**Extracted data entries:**
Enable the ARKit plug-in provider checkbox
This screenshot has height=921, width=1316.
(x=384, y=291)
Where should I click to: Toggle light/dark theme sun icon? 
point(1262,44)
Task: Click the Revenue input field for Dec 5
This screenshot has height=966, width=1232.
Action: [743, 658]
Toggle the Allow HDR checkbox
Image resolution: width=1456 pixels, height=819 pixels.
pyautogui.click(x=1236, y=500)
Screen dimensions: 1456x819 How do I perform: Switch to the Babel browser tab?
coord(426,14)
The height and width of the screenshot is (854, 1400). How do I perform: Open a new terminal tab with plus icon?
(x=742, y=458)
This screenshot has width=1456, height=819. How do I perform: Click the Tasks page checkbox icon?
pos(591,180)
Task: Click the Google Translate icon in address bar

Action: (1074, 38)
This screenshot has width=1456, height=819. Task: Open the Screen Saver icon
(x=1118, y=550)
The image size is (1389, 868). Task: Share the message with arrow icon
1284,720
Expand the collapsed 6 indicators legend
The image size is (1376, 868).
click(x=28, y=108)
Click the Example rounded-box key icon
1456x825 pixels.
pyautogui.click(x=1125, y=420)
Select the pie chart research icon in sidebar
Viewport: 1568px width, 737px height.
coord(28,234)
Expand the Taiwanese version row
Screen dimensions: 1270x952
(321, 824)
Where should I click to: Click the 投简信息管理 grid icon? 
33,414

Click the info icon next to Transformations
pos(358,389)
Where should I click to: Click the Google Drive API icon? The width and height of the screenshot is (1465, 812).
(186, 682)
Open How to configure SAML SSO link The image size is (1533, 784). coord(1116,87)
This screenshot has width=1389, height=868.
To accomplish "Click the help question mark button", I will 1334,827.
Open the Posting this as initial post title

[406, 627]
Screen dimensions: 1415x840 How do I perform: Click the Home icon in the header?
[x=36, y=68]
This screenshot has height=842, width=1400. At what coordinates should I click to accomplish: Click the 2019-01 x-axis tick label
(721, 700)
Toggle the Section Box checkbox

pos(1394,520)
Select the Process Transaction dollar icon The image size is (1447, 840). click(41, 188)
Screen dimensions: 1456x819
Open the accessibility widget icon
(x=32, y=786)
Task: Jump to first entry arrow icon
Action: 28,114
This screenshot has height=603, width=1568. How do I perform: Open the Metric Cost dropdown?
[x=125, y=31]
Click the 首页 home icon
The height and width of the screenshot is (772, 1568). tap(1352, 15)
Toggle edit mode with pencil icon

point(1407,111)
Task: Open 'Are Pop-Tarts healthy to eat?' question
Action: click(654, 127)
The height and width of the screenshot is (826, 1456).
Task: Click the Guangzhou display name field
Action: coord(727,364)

**EXERCISE INSTRUCTIONS:** Could you give the data above again, exact in every line?

**EXPECTED OUTPUT:**
Enable the ARKit plug-in provider checkbox
This screenshot has height=921, width=1316.
(x=384, y=291)
Where should I click to: Toggle light/dark theme sun icon? 
point(1262,44)
Task: Click the Revenue input field for Dec 5
This screenshot has height=966, width=1232.
Action: [743, 658]
Toggle the Allow HDR checkbox
Image resolution: width=1456 pixels, height=819 pixels.
pyautogui.click(x=1236, y=500)
Screen dimensions: 1456x819 How do I perform: Switch to the Babel browser tab?
coord(426,14)
The height and width of the screenshot is (854, 1400). How do I perform: Open a new terminal tab with plus icon?
(x=742, y=458)
This screenshot has width=1456, height=819. How do I perform: Click the Tasks page checkbox icon?
pos(591,180)
Task: Click the Google Translate icon in address bar

Action: (1074, 38)
This screenshot has width=1456, height=819. Task: Open the Screen Saver icon
(x=1118, y=550)
The image size is (1389, 868). Task: Share the message with arrow icon
1284,720
Expand the collapsed 6 indicators legend
The image size is (1376, 868).
click(x=28, y=108)
Click the Example rounded-box key icon
1456x825 pixels.
pyautogui.click(x=1125, y=420)
Select the pie chart research icon in sidebar
Viewport: 1568px width, 737px height.
coord(28,234)
Expand the Taiwanese version row
Screen dimensions: 1270x952
(321, 824)
Where should I click to: Click the 投简信息管理 grid icon? 
33,414

Click the info icon next to Transformations
pos(358,389)
Where should I click to: Click the Google Drive API icon? The width and height of the screenshot is (1465, 812).
(186, 682)
Open How to configure SAML SSO link The image size is (1533, 784). coord(1116,87)
This screenshot has width=1389, height=868.
To accomplish "Click the help question mark button", I will 1334,827.
Open the Posting this as initial post title

[406, 627]
Screen dimensions: 1415x840 How do I perform: Click the Home icon in the header?
[x=36, y=68]
This screenshot has height=842, width=1400. At what coordinates should I click to accomplish: Click the 2019-01 x-axis tick label
(721, 700)
Toggle the Section Box checkbox

pos(1394,520)
Select the Process Transaction dollar icon The image size is (1447, 840). click(41, 188)
Screen dimensions: 1456x819
Open the accessibility widget icon
(x=32, y=786)
Task: Jump to first entry arrow icon
Action: 28,114
This screenshot has height=603, width=1568. How do I perform: Open the Metric Cost dropdown?
[x=125, y=31]
Click the 首页 home icon
The height and width of the screenshot is (772, 1568). tap(1352, 15)
Toggle edit mode with pencil icon

point(1407,111)
Task: Open 'Are Pop-Tarts healthy to eat?' question
Action: click(654, 127)
The height and width of the screenshot is (826, 1456).
Task: Click the Guangzhou display name field
Action: coord(727,364)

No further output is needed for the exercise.